'''

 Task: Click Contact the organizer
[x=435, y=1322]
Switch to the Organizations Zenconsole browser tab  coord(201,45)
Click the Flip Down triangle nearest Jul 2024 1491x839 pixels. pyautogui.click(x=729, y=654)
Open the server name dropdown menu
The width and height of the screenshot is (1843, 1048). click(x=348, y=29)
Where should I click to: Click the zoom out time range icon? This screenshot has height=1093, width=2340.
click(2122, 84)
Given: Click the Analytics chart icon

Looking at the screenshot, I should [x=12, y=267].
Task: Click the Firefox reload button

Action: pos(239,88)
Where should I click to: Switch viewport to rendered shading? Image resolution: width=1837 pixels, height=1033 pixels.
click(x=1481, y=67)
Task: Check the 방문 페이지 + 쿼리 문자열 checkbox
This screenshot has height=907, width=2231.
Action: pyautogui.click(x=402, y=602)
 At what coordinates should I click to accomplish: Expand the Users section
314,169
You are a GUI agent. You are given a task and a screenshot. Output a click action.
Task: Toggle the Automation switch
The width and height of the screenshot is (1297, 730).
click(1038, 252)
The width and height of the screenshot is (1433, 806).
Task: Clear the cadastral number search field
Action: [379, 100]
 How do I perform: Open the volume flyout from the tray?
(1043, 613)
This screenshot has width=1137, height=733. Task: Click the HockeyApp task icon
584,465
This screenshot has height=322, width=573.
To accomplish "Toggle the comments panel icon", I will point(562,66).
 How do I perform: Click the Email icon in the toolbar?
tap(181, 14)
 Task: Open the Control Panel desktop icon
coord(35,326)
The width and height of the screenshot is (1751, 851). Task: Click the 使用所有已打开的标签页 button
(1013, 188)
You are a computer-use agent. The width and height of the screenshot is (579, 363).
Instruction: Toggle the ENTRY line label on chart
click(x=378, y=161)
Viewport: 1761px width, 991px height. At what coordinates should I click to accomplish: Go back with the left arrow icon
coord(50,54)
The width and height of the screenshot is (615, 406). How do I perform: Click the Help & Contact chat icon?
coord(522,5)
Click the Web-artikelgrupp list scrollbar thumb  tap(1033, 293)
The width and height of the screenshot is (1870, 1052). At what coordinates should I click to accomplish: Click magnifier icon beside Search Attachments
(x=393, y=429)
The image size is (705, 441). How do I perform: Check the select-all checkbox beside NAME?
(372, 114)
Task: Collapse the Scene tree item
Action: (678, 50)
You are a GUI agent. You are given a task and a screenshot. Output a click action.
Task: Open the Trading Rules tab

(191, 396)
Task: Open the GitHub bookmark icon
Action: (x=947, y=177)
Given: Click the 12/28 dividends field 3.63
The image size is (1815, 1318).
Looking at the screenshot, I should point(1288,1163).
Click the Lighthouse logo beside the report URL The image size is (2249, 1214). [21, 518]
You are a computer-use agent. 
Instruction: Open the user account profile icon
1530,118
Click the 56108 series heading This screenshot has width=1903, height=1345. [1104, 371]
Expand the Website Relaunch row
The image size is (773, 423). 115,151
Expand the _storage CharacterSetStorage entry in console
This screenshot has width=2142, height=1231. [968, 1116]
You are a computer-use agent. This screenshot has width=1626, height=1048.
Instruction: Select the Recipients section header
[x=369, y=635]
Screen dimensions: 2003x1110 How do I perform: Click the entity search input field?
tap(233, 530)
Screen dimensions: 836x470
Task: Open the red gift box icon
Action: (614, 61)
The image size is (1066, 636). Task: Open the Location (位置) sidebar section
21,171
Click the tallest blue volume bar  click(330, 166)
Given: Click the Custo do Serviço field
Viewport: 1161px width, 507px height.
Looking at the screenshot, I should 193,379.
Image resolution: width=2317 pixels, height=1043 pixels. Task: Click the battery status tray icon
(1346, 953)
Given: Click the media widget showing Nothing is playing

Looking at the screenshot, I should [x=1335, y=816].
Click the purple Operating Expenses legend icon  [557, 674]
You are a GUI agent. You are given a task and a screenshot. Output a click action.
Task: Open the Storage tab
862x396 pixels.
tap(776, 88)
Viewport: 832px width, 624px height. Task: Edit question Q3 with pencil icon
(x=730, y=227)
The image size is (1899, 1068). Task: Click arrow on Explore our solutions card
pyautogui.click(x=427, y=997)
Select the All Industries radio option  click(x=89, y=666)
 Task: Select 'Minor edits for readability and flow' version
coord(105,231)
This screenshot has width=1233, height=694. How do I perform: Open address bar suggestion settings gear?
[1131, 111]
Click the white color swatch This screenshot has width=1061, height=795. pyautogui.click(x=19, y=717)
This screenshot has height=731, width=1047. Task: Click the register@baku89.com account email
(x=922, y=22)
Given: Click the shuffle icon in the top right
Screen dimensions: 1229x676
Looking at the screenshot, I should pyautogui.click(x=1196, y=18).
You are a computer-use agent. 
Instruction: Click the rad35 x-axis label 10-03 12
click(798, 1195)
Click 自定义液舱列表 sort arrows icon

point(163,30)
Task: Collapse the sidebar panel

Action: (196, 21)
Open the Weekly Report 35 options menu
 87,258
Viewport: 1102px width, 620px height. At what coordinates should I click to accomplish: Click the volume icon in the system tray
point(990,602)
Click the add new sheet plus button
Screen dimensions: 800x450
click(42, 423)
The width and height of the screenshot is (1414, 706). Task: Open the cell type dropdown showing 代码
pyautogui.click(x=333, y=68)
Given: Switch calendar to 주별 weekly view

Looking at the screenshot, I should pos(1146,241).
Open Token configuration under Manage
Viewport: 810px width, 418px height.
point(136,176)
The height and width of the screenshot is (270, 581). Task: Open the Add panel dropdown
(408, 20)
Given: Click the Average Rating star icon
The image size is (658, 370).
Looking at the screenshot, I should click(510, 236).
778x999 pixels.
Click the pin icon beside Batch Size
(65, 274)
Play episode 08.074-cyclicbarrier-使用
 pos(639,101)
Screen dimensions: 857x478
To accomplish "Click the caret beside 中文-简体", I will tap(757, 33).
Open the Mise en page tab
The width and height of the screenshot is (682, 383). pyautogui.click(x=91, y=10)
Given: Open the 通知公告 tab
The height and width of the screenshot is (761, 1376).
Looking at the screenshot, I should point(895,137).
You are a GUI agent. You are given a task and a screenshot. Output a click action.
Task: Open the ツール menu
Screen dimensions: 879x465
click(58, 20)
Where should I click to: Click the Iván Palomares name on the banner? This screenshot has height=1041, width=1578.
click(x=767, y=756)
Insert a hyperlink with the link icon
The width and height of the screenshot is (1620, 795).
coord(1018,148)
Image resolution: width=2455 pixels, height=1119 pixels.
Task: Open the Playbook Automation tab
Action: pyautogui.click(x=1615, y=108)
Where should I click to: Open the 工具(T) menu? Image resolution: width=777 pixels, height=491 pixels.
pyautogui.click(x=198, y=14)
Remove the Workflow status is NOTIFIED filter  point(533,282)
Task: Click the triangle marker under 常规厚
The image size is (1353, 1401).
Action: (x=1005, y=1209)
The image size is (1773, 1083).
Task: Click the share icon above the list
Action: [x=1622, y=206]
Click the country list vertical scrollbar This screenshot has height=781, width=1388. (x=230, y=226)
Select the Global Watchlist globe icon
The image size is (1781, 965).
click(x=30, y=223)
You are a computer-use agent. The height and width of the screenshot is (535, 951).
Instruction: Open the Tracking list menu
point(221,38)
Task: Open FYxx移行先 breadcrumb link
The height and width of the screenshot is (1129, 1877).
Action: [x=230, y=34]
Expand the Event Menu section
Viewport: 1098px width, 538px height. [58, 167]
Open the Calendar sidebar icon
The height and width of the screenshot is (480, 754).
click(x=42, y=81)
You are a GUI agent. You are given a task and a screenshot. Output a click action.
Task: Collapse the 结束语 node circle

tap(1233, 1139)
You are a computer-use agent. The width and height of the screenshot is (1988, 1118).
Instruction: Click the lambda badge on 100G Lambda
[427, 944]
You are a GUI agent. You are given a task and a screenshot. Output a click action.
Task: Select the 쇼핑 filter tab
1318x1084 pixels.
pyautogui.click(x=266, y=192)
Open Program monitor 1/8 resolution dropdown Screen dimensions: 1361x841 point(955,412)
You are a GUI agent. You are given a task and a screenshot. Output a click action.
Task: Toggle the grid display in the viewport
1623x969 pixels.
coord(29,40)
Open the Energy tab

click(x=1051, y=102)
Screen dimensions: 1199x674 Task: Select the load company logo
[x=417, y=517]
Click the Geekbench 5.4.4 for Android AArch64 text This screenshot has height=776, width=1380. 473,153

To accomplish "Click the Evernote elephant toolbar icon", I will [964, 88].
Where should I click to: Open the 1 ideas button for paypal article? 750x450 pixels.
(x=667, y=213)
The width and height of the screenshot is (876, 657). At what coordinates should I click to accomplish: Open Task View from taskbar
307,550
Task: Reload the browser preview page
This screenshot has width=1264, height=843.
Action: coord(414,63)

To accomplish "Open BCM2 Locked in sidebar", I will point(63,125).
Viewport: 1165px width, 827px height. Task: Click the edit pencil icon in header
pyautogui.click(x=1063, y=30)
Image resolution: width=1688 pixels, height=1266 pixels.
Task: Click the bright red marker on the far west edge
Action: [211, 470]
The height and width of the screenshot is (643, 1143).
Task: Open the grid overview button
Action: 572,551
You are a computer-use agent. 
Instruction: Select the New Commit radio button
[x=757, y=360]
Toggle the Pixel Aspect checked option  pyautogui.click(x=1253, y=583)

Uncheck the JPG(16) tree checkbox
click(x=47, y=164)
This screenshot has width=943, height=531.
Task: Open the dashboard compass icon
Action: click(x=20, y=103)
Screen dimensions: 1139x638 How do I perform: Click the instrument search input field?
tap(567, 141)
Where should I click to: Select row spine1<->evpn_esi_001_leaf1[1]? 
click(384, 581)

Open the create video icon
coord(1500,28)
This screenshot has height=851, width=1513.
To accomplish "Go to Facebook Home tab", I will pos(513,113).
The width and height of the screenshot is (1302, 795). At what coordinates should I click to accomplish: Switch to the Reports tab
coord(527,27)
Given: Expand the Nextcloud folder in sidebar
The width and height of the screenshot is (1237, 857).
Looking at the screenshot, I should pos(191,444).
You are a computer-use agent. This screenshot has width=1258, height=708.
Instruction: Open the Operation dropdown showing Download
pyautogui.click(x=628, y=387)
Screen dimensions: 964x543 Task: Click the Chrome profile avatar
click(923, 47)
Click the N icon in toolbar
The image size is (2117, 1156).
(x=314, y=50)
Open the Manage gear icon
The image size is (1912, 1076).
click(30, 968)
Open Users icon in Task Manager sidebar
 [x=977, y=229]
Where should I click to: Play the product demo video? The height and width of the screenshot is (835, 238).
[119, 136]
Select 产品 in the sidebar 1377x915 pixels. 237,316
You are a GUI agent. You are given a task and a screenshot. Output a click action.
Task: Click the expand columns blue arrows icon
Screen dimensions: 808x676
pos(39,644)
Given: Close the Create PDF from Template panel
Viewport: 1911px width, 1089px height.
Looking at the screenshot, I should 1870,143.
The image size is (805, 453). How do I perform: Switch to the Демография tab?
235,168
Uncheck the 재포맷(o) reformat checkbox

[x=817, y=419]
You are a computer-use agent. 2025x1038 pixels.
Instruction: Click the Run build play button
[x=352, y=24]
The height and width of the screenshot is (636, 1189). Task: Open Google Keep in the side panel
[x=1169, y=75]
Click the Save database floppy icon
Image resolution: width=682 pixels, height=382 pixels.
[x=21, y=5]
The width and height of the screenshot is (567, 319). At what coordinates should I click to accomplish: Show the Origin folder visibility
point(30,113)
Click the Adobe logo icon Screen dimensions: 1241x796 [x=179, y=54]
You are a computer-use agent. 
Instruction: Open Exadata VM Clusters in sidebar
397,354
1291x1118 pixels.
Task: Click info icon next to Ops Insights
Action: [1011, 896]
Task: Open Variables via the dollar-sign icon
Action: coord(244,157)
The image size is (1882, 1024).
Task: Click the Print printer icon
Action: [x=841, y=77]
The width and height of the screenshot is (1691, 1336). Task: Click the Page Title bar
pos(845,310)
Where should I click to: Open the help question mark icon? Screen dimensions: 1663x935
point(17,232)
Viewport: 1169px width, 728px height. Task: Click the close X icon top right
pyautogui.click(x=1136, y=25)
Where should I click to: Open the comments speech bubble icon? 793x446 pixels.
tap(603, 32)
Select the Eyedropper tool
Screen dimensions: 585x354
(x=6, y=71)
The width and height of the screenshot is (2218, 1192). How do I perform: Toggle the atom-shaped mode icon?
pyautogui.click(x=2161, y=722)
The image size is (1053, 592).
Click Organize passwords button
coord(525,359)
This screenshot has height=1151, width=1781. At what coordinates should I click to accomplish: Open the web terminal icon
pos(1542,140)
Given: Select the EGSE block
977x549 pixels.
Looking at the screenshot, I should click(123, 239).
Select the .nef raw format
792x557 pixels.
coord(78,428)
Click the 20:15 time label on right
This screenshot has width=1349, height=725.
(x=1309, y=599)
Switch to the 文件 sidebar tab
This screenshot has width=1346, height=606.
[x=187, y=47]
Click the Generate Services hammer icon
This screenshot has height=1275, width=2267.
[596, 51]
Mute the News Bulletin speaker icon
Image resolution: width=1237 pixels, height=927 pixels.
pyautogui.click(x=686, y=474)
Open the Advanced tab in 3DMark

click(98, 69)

'''

What to work on:
Counting every line that holds the string "under", give the total for the data above and nothing else.

Answer for the task:
2